Meus vícios

É engraçado. Há anos eu poderia ter sido qualquer coisa. Talvez não tudo, mas qualquer coisa, com certeza. Um soldado, dando o coração por meu país; um pescador sentindo o cheiro do mar; um escritor famoso, escrevendo e vivendo romances. Havia um misto de sentimentos em fuso dentro de mim, sentimentos que ansiavam pelo mundo lá fora. Eu poderia ter sido qualquer uma destas coisas.

Mas não fui. Nem serei. Eu caí na normalidade, nos vícios sociais. A conexão em rede, o barzinho da sexta, o cigarro depois do café, a cerveja gelada. E o luxo. Aos poucos, me viciei, em maior ou menor grau em todas estas coisas. E as noites que eu passava planejando futuros brilhantes tornaram-se noites insones de festividades e muita bebedeira.

Aos poucos, me tornei uma pessoa comum. Ou quase isso. E é engraçado, dão tapinhas de aprovação em minhas costas e dizem-me que amadureci. Ainda mais que o esperado para um cara da minha idade. Magnifico, não? Todos aqueles homens, segurando suas cervejas de uma marca qualquer, ostentando estômagos volumosos e com um cigarro, ou pelo menos a memória dele, na boca, me falando aquelas palavras. E eu quase caio. Quase me sinto parte daquilo. Quase Faço parte daquilo. Mas ainda não, eu ainda posso ver no fundo dos olhos deles as marcas de uma vida vazia e sem proposito. Não vai ser desta vez.
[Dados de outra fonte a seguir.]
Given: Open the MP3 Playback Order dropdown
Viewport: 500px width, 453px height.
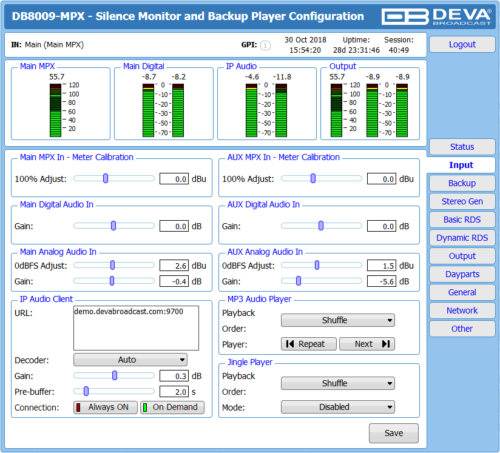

Então eu chego aqui, cheio de pompa e hipocrisia e escrevo sobre tudo isto que constatei, isto com um cigarro na boca e tendo acabado de marcar outra longa noite insone e cheia de bebedeira. Mais uma vez minha mente revisa tudo que já falei. No final, ela se desdobra na hipocrisia e no gosto que cada um dos vícios deixa na memória. O que fazer?

Eu sorrio.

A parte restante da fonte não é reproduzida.